Hijack
As software becomes more complex, we become more reliant on module interfaces. An application may import and combine modules from multiple sources, including sources from outside the company. The module developers must be able to maintain and improve those modules without inadvertently stepping on the behavior of modules over which they cannot have knowledge of. The application developer needs to be notified if any module changes would break the application. This talk covers function hijacking, where adding innocent and reasonable declarations in a module can wreak arbitrary havoc on an application program in C++ and Java. We'll then look at how modest language design changes can largely eliminate the problem in the D programming language.
Global Function Hijacking
Let's say we are developing an application that imports two modules: X from the XXX Corporation, and Y from the YYY Corporation. Modules X and Y are unrelated to each other, and are used for completely different purposes. The modules look like:
module X;
void foo();
void foo(long);
module Y;
void bar();
The application program would look like:
import X;
import Y;
void abc()
{
foo(1); // calls X.foo(long)
}
void def()
{
bar(); // calls Y.bar();
}
So far, so good. The application is tested and works, and is shipped. Time goes by, the application programmer moves on, the application is put in maintenance mode. Meanwhile, YYY Corporation, responding to customer requests, adds a type A and a function foo(A):
module Y;
void bar();
class A;
void foo(A);
The application maintainer gets the latest version of Y, recompiles, and no problems. So far, so good. But then, YYY Corporation expands the functionality of foo(A), adding a function foo(int):
module Y;
void bar();
class A;
void foo(A);
void foo(int);
Now, our application maintainer routinely gets the latest version of Y, recompiles, and suddenly his application is doing something unexpected:
import X;
import Y;
void abc()
{
foo(1); // calls Y.foo(int) rather than X.foo(long)
}
void def()
{
bar(); // calls Y.bar();
}
because Y.foo(int) is a better overloading match than X.foo(long). But since X.foo does something completely and totally different than Y.foo, the application now has a potentially very serious bug in it. Even worse, the compiler offers NO indication that this happened and cannot because, at least for C++, this is how the language is supposed to work.

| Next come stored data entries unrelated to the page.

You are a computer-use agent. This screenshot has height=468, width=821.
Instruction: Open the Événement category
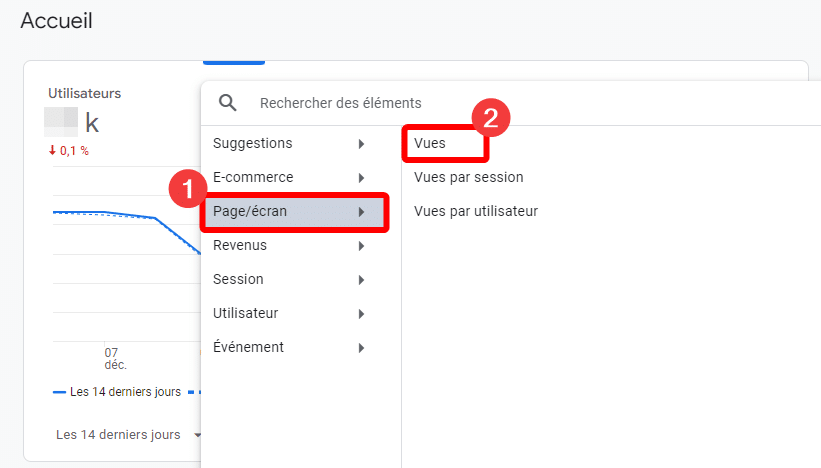tap(248, 348)
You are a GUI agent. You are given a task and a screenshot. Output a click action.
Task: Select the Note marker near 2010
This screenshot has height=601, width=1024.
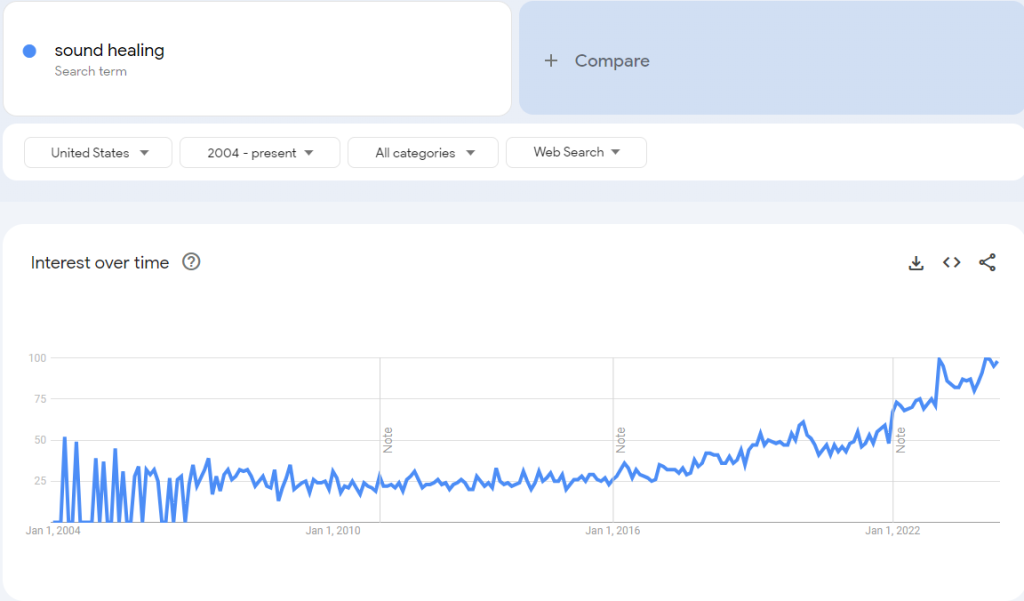[387, 439]
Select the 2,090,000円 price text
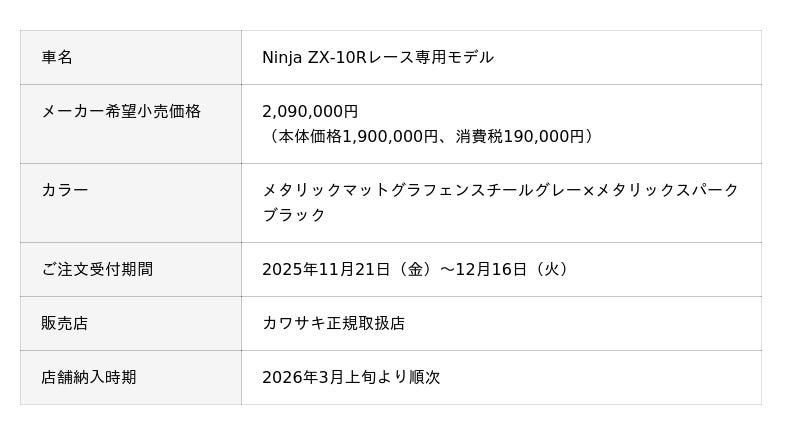 click(x=310, y=112)
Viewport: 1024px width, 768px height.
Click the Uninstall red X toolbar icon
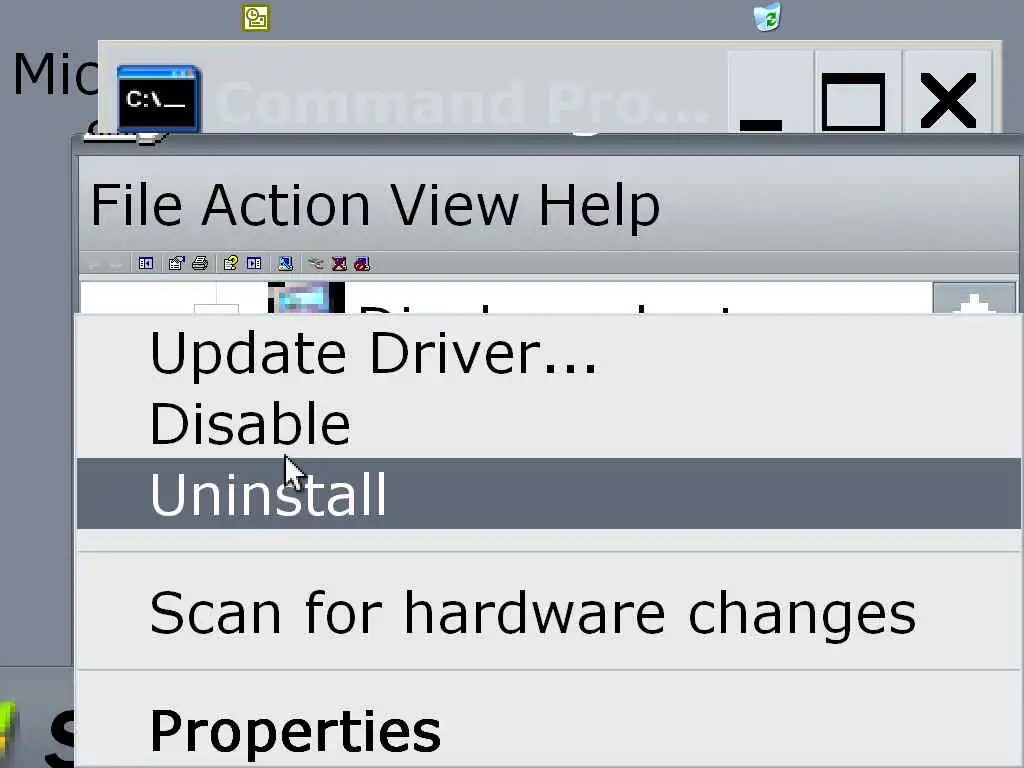tap(339, 263)
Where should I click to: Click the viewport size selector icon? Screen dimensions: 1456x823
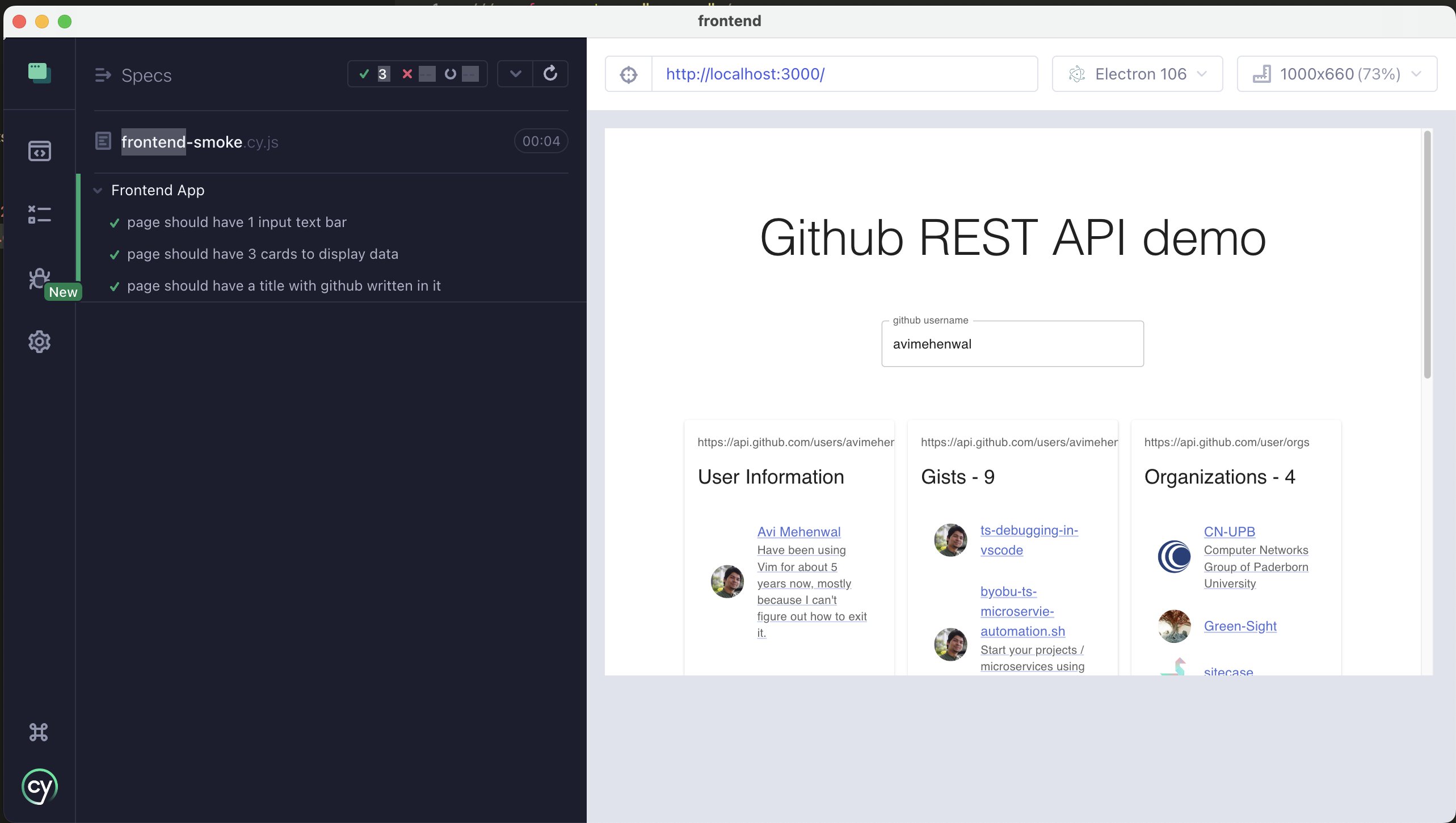(x=1262, y=73)
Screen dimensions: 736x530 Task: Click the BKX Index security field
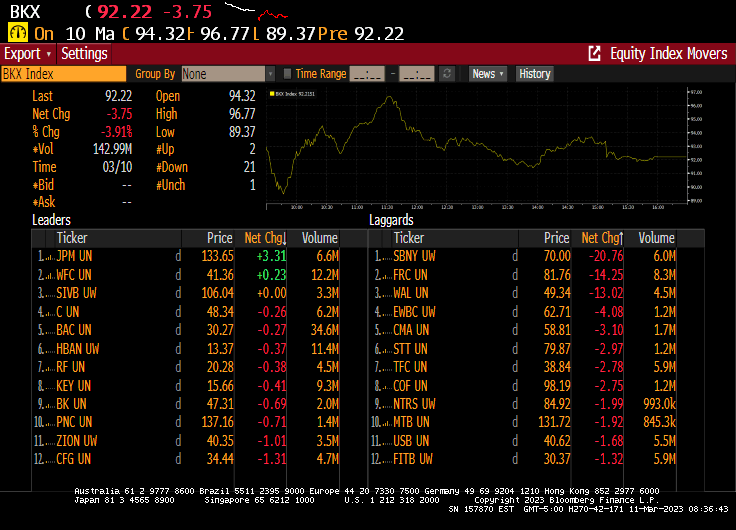click(63, 74)
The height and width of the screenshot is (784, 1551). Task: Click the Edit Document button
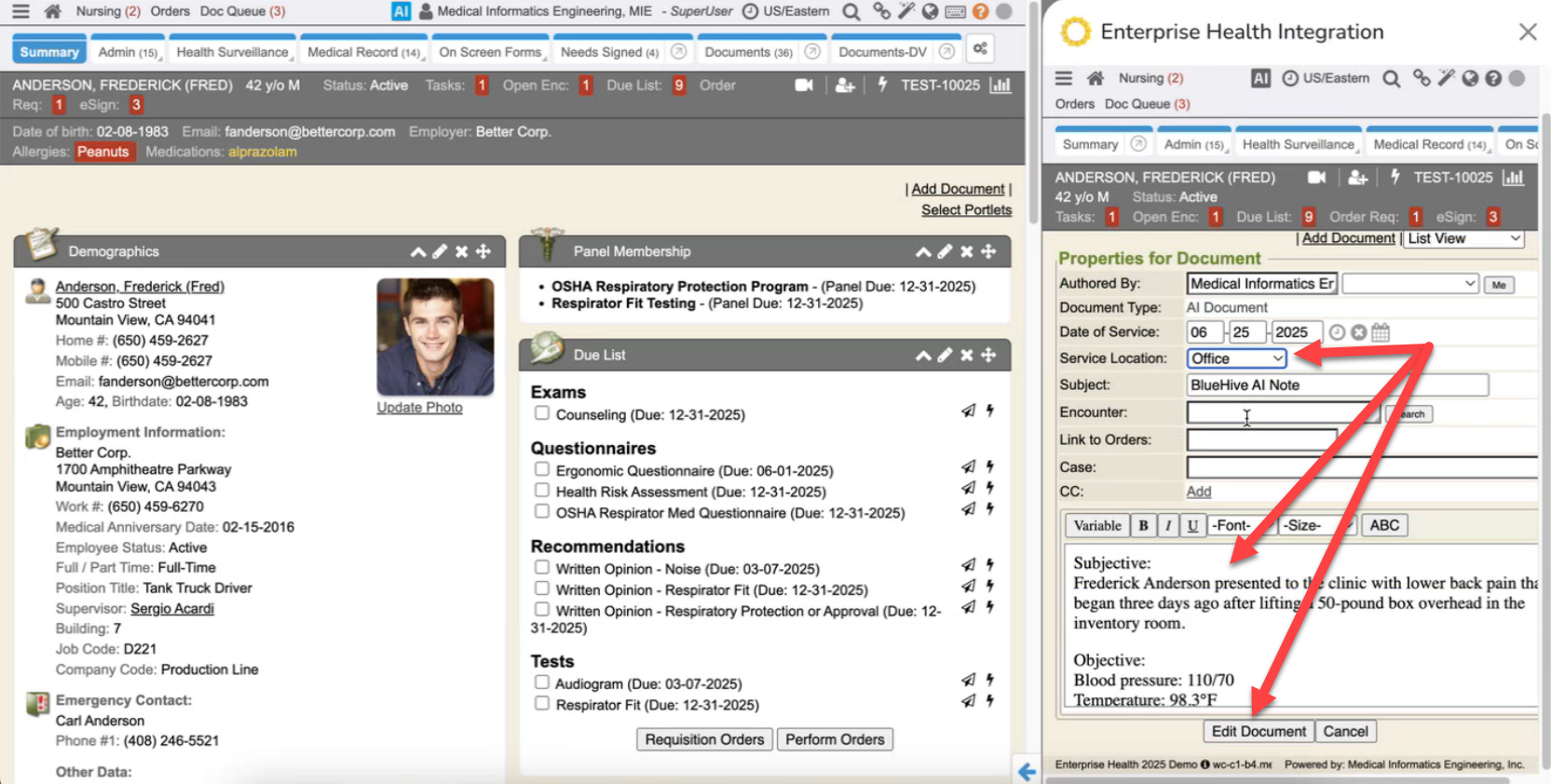[1258, 731]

In C++, some mitigation can be done by using namespaces or (hopefully) unique name prefixes within the modules X and Y. This doesn't help the application programmer, however, who probably has no control over X or Y.
The first stab at fixing this problem in the D programming language was to add the rules:
- by default functions can only overload against other functions in the same module
- if a name is found in more than one scope, in order to use it it must be fully qualified
- in order to overload functions from multiple modules together, an alias statement is used to merge the overloads
So now, when YYY Corporation added the foo(int) declaration, the application maintainer now gets a compilation error that foo is defined in both module X and module Y, and has an opportunity to fix it.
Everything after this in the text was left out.